Introduction to the Python environment, basic commands and data structures, data management and statistical programming (numpy, scipy, pandas), descriptive statistics, inference statistics (tests and linear regression), graphics, and applied exercises.

Instructor | Felix Skarke/ Flavio Morelli |
---|---|

Number of Places | about 25 participants (fu:stat reserves the right to rescedule or cancel the course if the number of participants lies below 15) |

Registration | → Register online |

Registration Mode | General information about our course offers (questions about the group of participants, registration or cancelation, about payment, organsation, certificates of participation etc.) you can find here. |

Participation Fee | 100 € for students, 200 € for employees, for members of Potsdam Graduate School (40 € PhD-students, 60 € Postdocs), PhD-students of a member institution of the Berlin University Alliance can participate free of charge. |

Room | FB Wirtschaftswissenschaft, Garystr. 21, 14195 Berlin PC-Pool 2 (basement) |

Time | Thursday, March 19, 2020 and Friday, March 20, 2020, 9:00 a.m. to 5:00 p.m. |

Students, PhD candidates and academic staff from **all** universities.

Basic knowledge of descriptive and inferential statistics at the level of our courses “Statistik-Kompakt” or “’Statistik-Grundlagen”. No prior knowledge of Python required.

Python is one of the world’s most widely used programming languages. It is accessible to beginners due to its simple syntax, and it is used in a large variety of applications - from microcontrollers to web programming. Python is open-source and freely available, unlike other common statistical solutions such as SAS, SPSS, MATLAB and STATA. An advantage of Python is the comprehensive standard library, which includes many common functions, as well as the availability of many high-quality libraries for different use cases.

In the last couple of years, Python has been adopted increasingly for scientific programming in fields like economics, mathematics, physics, statistics, psychology, and data science.

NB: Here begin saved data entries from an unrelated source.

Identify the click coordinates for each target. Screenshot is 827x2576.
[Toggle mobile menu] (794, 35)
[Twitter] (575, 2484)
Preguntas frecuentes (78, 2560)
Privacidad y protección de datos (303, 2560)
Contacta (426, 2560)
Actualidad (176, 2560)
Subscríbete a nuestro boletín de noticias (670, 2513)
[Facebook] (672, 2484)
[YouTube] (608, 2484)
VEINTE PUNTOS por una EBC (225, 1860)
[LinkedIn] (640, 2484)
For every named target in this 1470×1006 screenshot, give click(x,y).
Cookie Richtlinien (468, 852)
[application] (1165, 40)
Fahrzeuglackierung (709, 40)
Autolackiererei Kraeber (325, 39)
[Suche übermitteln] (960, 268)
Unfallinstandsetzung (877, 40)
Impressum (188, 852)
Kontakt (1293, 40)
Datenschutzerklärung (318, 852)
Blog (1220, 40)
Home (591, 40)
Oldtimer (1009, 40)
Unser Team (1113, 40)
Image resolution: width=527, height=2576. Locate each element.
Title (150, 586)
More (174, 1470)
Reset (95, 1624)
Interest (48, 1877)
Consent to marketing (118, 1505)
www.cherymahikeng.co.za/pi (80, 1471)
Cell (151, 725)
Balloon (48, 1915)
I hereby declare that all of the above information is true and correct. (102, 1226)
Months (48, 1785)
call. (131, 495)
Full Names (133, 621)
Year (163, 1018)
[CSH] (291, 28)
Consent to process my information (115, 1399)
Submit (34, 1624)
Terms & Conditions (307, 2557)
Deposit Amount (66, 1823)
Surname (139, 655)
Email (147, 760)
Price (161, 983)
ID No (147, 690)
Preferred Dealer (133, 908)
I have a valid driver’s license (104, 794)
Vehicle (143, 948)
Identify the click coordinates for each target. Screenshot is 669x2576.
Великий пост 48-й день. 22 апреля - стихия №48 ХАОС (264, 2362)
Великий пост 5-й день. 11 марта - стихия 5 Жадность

The scientific programming ecosystem comprises packages like numpy and scipy for numerical computing, pandas for data transformation, scikit-learn for machine learning, TensorFlow for deep learning, and OpenCV for computer vision.

This course provides the basics of the scientific programming environment in Python. It introduces programming concepts, before explaining how to do work with scientific packages like numpy, scipy and pandas. We learn the basic procedures of an empirical analysis like descriptive statistics, statistical tests, linear regression, and data visualization. After the course, participants should be able to use the Python documentation independently and apply the tools to answer research questions.

Topics:

- Using Python with Conda and Jupyter
- Python programming basics (data structures, functions, importing libraries)
- Numerical computing with numpy, scipy
- Data editing with pandas
- Descriptive statistics
- Data visualization in Python
- Statistical tests
- Linear regression